== Segment start ==

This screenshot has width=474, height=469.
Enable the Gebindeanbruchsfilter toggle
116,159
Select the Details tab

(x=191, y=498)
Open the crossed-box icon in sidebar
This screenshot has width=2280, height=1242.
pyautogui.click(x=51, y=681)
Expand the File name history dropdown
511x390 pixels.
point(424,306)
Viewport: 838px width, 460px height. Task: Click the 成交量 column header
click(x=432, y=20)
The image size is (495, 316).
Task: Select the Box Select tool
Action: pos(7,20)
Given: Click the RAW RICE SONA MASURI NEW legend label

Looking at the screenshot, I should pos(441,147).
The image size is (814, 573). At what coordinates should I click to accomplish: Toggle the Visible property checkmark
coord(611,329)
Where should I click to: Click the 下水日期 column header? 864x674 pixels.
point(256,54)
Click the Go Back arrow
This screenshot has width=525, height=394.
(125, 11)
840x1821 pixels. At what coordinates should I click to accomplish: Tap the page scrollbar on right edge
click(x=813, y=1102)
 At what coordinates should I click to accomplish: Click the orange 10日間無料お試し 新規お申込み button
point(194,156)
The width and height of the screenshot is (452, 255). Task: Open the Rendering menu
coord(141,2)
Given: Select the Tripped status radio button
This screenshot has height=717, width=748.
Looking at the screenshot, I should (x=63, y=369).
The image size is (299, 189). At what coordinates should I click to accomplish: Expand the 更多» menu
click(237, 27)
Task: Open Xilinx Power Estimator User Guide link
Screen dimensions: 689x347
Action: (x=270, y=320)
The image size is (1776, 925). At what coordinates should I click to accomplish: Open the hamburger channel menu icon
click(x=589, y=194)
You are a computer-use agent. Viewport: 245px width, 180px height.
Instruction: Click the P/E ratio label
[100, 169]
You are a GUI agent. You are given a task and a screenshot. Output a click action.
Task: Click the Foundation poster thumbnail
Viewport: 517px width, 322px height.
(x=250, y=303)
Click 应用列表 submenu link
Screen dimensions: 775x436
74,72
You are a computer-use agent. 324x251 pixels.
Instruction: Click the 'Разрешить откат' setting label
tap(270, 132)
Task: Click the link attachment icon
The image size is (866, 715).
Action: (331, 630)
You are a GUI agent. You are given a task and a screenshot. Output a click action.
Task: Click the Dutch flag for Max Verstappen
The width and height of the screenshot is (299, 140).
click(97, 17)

== Segment end ==

• **WORK REQUIRED**
Copy exactly, with no other lines, the stretch of the material that begins at the line containing "The width and height of the screenshot is (299, 140)." and ends at its last line.

• **TASK SOLUTION**
The width and height of the screenshot is (299, 140).
click(97, 17)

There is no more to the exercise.